Suggestion: Button.DisabledGraphic

Started by GarageGothic, Mon 07/02/2005 11:36:12

Previous topic - Next topic

GarageGothic

We have Normal, MouseOver and Pushed graphics, but it would be really nice if you could also set a DisabledGraphic for GUI buttons.  The "greying out" doesn't always look good on custom-made button graphics.

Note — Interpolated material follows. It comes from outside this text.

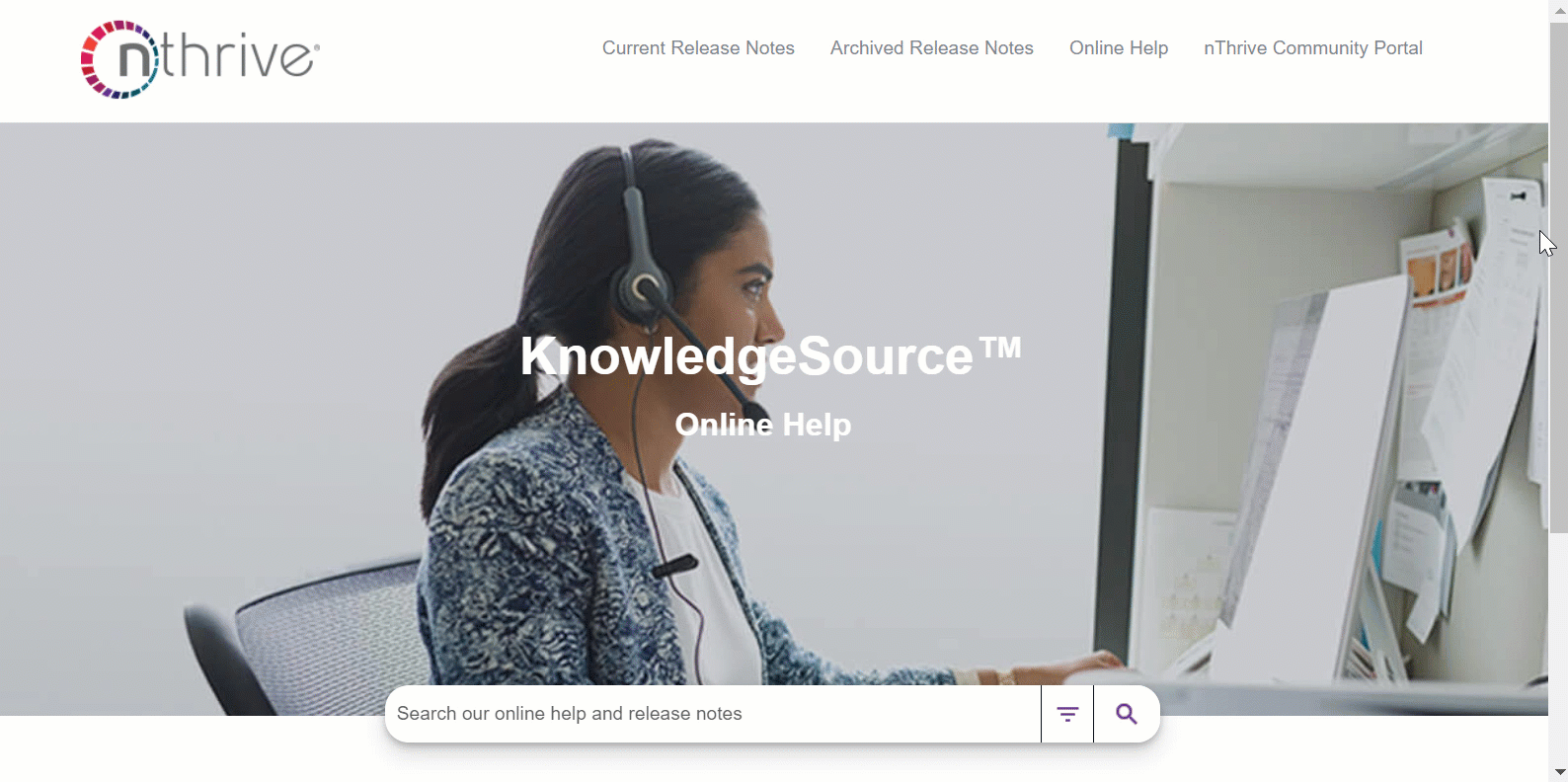Go to Online Help page
1568x782 pixels.
(1119, 48)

I've looked in the tracker but couldn't find anything related to this. Thanks for reading this suggestion.

Radiant

As a workaround,
Code: ags

function DisableButton (int gui, int button, int graphic) {
  SetButtonDisabled (gui, button);
  SetButtonGraphic (gui, button, graphic);
}


or something like that, anyway.

GarageGothic

Yeah, you're right. That is a good workaround. Of course this means that you need to have graphics for all disabled buttons  :-\ But thanks for the suggestion, I'll probably do just that.

Pumaman

It's a reasonable suggestion for a future version; would anyone else find it useful?

Redwall

Quote from: GarageGothic on Mon 07/02/2005 11:53:01
Yeah, you're right. That is a good workaround. Of course this means that you need to have graphics for all disabled buttons :-\ But thanks for the suggestion, I'll probably do just that.

You could just pass the original graphic if it doesn't have one, couldn't you?
aka Nur-ab-sal

"Fixed is not unbroken."

Radiant

Quote from: Pumaman on Mon 07/02/2005 20:42:28
It's a reasonable suggestion for a future version; would anyone else find it useful?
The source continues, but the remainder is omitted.